> _Aim of the task_: Which lines in the records run from the one containing "204x286 pixels." through the one containing "(x=167, y=108)"? Repeat that span word for word, with both of those lines included.

(Source records)

▶

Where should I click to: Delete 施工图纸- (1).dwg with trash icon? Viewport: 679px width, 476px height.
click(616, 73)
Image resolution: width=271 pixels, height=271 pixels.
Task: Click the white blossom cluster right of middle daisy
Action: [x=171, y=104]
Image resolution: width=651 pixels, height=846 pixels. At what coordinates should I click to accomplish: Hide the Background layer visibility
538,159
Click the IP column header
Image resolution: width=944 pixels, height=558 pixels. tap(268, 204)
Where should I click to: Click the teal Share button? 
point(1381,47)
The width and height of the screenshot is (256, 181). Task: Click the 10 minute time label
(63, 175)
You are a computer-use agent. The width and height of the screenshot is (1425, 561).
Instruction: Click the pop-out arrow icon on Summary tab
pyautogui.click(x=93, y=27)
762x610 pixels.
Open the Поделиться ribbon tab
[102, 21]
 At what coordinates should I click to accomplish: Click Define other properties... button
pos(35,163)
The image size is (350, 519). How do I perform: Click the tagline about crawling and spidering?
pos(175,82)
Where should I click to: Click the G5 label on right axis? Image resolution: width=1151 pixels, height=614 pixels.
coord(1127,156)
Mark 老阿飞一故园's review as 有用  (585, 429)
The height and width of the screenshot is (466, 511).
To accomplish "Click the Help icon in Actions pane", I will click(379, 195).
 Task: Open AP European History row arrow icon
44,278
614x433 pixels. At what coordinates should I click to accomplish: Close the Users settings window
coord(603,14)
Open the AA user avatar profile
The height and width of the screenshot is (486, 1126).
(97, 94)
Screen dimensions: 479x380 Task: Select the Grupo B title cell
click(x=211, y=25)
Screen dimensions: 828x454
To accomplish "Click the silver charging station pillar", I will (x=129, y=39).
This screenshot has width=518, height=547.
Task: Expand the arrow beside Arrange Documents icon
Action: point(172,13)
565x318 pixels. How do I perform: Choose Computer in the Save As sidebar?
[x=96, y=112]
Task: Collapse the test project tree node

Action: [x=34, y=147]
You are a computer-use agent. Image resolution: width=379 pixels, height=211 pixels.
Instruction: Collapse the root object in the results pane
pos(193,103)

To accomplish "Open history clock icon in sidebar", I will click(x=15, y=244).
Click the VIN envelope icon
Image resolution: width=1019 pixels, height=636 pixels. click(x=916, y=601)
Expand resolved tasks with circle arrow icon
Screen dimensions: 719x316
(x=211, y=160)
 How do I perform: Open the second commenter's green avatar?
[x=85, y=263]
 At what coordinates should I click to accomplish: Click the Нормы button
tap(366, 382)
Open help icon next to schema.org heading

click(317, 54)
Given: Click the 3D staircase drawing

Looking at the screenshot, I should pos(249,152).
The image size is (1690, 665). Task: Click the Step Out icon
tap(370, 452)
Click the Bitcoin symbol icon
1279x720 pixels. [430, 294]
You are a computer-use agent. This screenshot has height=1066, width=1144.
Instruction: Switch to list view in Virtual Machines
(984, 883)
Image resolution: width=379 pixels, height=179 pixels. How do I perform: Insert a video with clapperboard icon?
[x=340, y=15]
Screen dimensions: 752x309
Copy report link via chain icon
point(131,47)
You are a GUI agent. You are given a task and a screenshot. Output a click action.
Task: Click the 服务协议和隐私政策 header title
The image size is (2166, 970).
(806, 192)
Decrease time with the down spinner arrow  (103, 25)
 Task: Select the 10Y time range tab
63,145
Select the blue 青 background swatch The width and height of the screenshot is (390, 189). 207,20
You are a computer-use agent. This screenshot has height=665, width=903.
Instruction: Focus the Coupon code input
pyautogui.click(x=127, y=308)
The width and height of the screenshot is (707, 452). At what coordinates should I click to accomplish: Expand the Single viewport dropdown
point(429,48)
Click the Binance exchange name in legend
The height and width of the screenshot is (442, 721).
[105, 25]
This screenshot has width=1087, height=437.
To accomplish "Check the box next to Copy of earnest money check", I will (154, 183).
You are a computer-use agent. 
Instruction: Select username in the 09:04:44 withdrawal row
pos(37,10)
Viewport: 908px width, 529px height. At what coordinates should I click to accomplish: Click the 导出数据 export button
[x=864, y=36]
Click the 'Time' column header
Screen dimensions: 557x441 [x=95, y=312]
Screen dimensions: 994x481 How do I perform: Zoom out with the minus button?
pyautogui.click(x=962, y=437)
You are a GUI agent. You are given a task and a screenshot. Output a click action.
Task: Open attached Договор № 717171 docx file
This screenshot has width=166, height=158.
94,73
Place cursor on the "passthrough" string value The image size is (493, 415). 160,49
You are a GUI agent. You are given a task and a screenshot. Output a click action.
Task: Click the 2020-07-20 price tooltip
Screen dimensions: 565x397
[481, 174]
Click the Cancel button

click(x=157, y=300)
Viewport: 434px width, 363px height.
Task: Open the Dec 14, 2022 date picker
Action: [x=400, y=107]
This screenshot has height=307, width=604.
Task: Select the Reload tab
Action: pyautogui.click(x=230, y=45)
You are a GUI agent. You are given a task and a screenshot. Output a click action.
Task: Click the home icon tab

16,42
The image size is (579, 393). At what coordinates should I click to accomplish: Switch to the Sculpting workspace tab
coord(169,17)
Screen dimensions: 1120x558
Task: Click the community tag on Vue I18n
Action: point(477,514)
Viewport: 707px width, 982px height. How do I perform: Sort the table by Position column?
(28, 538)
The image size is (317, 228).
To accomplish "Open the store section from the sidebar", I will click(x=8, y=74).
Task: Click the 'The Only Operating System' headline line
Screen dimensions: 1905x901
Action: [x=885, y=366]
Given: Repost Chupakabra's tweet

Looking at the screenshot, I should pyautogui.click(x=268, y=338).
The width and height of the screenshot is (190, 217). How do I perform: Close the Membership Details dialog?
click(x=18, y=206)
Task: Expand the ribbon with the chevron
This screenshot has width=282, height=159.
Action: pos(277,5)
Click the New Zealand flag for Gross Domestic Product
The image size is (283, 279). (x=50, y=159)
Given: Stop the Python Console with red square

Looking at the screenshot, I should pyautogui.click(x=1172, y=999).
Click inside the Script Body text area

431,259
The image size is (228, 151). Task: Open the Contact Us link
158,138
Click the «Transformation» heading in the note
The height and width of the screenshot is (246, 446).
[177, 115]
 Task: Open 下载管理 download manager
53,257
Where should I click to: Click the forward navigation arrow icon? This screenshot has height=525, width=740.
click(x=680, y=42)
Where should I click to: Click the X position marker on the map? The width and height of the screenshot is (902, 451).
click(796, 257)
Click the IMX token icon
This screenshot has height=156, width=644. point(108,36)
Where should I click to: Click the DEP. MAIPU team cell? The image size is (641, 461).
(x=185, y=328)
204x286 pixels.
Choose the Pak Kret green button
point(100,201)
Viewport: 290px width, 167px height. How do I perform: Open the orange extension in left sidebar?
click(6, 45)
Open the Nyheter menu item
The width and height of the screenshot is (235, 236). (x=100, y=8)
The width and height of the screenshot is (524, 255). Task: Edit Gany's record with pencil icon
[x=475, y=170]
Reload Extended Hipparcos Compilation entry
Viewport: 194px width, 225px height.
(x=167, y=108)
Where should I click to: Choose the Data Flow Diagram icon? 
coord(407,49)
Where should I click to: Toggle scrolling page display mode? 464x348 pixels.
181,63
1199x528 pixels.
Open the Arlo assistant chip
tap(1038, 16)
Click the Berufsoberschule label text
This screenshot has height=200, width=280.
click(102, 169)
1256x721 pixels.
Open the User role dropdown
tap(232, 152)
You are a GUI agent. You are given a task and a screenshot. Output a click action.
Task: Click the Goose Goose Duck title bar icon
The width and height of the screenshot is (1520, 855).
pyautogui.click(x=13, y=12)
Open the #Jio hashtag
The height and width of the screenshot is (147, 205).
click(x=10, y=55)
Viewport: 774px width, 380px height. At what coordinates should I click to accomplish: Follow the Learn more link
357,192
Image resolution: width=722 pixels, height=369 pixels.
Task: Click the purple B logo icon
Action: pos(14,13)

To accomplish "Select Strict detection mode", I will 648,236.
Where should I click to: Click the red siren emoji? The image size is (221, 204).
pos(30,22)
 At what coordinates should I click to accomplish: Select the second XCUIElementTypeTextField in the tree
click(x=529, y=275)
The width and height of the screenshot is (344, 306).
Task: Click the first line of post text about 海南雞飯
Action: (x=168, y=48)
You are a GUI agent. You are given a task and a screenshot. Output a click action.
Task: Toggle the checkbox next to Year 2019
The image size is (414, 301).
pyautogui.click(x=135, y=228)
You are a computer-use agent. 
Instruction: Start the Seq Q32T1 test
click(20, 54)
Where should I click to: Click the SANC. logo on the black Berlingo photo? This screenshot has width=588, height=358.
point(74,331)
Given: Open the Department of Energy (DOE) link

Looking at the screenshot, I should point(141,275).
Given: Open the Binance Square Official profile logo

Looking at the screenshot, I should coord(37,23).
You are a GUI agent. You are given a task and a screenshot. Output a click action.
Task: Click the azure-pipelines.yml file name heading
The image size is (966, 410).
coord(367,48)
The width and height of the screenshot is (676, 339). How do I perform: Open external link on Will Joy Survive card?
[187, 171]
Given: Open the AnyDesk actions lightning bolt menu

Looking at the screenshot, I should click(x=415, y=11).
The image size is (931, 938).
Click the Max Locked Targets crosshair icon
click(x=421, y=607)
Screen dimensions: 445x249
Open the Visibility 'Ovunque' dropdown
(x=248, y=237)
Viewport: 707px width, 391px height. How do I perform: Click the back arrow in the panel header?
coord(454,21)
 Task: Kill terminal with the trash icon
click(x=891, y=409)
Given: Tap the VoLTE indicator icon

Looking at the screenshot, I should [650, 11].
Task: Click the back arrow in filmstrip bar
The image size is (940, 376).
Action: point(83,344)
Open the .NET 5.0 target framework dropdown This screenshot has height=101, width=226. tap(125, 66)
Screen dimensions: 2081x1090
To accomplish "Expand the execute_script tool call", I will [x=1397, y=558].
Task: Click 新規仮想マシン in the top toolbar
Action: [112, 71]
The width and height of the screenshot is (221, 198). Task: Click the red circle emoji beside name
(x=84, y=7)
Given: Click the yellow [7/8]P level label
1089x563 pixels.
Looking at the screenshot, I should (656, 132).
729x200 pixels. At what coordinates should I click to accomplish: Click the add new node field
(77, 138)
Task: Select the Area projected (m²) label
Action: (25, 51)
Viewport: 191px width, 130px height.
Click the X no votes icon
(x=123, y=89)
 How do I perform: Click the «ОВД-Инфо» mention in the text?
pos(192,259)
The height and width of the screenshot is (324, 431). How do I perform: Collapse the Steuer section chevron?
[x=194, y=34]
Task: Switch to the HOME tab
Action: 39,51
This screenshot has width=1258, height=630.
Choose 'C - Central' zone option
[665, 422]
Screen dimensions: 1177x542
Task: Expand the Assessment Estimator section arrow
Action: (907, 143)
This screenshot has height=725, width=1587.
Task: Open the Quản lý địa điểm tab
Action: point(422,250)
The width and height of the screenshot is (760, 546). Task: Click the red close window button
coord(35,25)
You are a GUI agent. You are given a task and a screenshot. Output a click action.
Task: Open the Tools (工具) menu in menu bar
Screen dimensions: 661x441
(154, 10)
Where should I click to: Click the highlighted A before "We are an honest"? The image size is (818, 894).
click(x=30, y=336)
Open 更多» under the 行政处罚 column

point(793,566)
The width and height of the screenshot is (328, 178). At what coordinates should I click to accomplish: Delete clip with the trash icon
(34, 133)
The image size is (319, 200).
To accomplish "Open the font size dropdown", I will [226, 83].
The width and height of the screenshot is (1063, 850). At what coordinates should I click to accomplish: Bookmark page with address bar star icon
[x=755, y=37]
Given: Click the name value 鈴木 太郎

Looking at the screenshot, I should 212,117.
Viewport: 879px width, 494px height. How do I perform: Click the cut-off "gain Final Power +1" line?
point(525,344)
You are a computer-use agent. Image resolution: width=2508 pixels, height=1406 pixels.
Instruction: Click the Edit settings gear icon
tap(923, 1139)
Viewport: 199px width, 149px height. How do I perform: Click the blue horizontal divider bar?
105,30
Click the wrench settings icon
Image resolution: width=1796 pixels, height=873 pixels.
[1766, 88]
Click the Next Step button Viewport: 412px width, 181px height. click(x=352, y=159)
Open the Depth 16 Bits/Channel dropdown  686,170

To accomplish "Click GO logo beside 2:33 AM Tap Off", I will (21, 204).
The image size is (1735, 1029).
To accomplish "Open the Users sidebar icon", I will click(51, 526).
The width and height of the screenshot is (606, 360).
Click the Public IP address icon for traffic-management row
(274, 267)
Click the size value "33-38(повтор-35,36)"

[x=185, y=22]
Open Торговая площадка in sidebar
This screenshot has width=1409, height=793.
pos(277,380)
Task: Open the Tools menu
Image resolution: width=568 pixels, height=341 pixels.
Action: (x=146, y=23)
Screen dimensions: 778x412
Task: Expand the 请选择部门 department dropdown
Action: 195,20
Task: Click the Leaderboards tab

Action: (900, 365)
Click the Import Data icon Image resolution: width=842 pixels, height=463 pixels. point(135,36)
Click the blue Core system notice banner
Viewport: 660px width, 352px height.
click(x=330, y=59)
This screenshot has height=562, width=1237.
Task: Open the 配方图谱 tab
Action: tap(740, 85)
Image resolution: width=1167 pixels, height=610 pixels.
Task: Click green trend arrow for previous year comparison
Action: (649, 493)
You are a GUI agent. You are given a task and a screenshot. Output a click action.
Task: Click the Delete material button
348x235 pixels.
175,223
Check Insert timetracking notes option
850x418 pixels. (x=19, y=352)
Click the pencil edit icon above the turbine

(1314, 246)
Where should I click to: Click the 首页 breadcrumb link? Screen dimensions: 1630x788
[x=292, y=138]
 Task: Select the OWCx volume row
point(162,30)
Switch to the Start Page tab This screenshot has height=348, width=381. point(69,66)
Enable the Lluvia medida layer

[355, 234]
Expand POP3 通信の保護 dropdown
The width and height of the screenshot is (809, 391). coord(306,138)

◀

> _Final answer_:
204x286 pixels.
Choose the Pak Kret green button
point(100,201)
Viewport: 290px width, 167px height. How do I perform: Open the orange extension in left sidebar?
click(6, 45)
Open the Nyheter menu item
The width and height of the screenshot is (235, 236). (x=100, y=8)
The width and height of the screenshot is (524, 255). Task: Edit Gany's record with pencil icon
[x=475, y=170]
Reload Extended Hipparcos Compilation entry
Viewport: 194px width, 225px height.
(x=167, y=108)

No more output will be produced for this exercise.